Friday, February 14, 2014

America, Get Used to It: Gays Have Rights Just Like the Rest of Us (I'm Lookin' at You, Kansas)

(Updated below)

Hey, Brownback, you might be patriotic, you might be
religious, but you are seriously fucking up Kansas. Stop it.

I have sympathy for those Americans that were blindsided by the fact -- the unassailable fact -- that the Constitution they've praised all these years has held within its pages a tenet that is undeniable. We all have the same rights.

One of those rights is that a religion -- any religion -- can not be established as the last and only word. You get to go to your church and worship any god you want, and you're free to follow any canon or doctrine you believe that god demands, as long as it doesn't violate other people's rights or safety. And, godammit, you can't establish that religion for the rest of us. We get our own god, if we want one, thank you.

From this, it's not hard to realize that a hobby shop is not a church, and the state of Kansas isn't one, either. People, like the owners of Hobby Lobby, and politicians, like the ones who get elected in Kansas, can get confused or purposely obfuscate, if you like, but most of the time they're not going to get away with it as long as we don't have total asswipes on the Supreme Court. Sorry, Supreme Court, occasionally asswipe is not an undeserved moniker, read your own Bush v. Gore if you've forgotten what nonsense you'll tolerate from time to time.

Surprisingly, though, even an ideologically bent bench like the Roberts Court has a hard time looking at the Constitution and deciding your rights are different from mine. No, I'm not saying I get to murder and you don't. I'm saying we both can't or most definitely shouldn't murder. And likewise we both should be allowed to do something lawful like get married.

Here again we run into trouble that leads one of us to say, "Yeah, but gay???" Sorry, Charlie, but yes, gay. A marriage had long been assumed to be between a man and a woman, but that was ONLY AN ASSUMPTION. What stands in the way of that assumption is an idea enshrined in the Constitution called equal protection under the law.

We only got confused because we read the Constitution differently for very obvious reasons. Some believed:
  •  Slaves of all kinds, men or women, whites or blacks or natives, young or old, had no rights, they were property. You could become a slave if you owed a debt.
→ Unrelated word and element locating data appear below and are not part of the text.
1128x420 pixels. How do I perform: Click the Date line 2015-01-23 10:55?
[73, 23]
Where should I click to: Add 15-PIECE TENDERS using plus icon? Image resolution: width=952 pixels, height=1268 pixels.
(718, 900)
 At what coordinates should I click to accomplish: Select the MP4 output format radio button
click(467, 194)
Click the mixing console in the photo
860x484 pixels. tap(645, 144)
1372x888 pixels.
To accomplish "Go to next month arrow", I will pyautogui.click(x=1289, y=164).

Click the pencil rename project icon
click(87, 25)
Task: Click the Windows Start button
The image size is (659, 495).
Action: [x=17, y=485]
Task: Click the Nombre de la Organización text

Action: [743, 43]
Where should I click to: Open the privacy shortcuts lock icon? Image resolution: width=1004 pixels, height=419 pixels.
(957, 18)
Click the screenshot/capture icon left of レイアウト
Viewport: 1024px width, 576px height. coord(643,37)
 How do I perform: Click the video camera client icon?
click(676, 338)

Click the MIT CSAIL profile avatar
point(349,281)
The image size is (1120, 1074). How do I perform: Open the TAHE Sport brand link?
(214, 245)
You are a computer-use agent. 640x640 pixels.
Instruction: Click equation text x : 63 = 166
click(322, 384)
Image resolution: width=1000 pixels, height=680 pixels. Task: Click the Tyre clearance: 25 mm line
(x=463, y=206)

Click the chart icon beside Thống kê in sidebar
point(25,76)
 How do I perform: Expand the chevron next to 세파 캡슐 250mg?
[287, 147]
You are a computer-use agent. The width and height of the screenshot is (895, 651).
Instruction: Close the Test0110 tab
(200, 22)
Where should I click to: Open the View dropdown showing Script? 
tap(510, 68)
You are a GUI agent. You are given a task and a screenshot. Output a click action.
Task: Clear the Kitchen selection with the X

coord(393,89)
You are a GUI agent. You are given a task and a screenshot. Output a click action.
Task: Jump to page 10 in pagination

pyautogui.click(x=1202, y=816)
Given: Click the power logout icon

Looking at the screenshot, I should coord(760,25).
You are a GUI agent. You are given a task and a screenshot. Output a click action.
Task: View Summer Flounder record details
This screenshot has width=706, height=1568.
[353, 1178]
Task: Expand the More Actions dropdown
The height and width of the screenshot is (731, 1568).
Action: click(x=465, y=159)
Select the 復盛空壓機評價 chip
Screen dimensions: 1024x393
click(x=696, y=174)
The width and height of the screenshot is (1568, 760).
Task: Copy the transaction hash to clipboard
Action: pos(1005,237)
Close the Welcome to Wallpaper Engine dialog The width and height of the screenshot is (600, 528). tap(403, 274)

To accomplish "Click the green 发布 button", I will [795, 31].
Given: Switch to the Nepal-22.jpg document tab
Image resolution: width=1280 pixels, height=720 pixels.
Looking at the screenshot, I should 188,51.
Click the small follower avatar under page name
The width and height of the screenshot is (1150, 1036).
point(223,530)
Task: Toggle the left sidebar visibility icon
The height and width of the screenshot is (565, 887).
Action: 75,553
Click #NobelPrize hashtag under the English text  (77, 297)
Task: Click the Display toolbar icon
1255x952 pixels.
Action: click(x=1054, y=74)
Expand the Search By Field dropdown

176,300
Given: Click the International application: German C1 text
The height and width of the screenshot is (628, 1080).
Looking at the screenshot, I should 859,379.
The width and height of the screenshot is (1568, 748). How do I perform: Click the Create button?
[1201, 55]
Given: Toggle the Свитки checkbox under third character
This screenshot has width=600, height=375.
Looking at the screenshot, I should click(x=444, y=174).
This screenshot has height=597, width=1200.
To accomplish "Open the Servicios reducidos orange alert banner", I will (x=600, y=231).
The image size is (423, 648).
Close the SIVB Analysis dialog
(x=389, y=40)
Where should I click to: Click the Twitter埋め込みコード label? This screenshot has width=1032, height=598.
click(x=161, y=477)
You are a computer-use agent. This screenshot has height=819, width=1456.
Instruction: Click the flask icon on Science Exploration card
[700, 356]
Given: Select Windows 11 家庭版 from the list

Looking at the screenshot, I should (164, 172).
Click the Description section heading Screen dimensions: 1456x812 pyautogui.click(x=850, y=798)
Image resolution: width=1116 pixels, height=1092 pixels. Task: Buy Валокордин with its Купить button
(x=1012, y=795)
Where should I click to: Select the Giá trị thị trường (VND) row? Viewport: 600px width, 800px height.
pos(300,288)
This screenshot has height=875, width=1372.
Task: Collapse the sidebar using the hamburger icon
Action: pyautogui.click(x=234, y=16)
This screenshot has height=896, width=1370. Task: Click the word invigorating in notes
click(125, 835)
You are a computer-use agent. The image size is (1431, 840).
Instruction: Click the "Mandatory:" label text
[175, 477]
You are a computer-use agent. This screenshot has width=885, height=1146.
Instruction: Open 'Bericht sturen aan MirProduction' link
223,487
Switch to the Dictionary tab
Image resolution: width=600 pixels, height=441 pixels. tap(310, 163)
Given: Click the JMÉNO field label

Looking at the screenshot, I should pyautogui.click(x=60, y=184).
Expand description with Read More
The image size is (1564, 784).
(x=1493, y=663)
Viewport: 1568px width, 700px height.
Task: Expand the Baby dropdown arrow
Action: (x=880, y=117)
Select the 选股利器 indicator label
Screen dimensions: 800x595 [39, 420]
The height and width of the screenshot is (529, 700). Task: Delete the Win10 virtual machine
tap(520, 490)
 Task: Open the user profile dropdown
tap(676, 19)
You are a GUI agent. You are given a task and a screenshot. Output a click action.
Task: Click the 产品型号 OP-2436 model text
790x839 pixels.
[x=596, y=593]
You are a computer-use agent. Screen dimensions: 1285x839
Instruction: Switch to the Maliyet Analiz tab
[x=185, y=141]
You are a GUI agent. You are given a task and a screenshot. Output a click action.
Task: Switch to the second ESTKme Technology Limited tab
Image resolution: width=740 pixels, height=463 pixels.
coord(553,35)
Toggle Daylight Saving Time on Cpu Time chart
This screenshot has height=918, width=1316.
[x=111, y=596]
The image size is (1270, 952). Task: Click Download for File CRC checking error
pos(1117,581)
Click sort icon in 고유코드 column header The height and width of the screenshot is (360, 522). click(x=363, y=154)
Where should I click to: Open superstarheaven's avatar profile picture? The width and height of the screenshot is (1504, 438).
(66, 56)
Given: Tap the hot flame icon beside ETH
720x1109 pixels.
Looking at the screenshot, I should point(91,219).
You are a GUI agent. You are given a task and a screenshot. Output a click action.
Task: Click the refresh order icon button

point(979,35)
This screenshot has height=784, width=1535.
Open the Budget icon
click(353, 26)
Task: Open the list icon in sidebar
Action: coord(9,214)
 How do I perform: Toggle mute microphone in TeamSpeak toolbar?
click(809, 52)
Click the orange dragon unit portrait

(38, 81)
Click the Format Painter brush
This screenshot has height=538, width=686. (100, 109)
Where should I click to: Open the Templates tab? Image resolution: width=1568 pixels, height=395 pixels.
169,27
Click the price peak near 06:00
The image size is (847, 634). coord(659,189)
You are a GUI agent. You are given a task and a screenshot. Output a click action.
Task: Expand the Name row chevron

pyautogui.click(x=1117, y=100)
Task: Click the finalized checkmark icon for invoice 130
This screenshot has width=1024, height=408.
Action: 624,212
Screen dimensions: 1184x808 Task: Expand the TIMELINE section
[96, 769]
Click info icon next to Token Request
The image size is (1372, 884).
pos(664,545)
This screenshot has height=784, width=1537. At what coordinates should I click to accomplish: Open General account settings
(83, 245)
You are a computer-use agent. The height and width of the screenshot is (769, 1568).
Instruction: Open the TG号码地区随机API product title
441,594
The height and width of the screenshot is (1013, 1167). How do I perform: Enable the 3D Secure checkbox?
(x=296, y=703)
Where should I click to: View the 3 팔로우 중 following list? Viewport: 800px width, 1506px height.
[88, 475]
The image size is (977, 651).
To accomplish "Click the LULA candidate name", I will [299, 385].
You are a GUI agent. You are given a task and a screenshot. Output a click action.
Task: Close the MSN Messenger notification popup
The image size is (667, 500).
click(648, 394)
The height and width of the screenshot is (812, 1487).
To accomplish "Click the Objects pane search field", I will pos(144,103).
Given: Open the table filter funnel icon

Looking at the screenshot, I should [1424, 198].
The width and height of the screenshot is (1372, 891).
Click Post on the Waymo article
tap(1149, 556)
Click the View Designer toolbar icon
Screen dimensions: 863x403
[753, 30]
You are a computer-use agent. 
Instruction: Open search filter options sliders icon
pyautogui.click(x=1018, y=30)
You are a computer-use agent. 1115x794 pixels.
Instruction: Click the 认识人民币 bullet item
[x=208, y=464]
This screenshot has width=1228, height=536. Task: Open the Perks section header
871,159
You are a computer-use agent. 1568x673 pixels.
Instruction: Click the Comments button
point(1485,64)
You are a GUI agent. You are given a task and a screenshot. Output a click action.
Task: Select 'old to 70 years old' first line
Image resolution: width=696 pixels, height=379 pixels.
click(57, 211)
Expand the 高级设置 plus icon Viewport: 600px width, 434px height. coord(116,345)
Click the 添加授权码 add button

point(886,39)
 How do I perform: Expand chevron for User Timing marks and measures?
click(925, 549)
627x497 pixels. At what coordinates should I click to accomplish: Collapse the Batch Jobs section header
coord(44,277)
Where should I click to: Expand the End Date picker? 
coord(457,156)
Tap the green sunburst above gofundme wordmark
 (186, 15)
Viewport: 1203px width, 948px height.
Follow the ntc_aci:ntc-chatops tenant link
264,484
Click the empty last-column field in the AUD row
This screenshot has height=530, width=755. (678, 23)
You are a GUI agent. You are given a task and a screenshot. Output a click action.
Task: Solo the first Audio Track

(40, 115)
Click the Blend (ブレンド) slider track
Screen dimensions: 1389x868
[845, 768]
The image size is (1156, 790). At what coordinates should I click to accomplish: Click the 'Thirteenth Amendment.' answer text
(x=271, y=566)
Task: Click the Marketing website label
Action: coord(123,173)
You could become a slave if your parents sold you or used you to pay off a debt. A lot of that was before our Constitution, but everyone who did that was really wrong about that.
  • Women couldn't vote or own property. In fact, they were property. Turns out we were wrong about that.
  • Blacks couldn't vote or own property. In fact, they were property. Turns out we were wrong about that.
  • Gays are creepy, icky, weird, and because of that, they can't marry like the rest of us. Turns out we were wrong about that, too.
It turns out that gays -- or lesbians, which I'm including under gays for simplicity -- are mothers, fathers, aunts, uncles, sons, daughters, grandpas, grandmas, brothers, sisters, cops, mayors, coaches, teachers, ministers, AND FUCKING FOOTBALL PLAYERS, TOO.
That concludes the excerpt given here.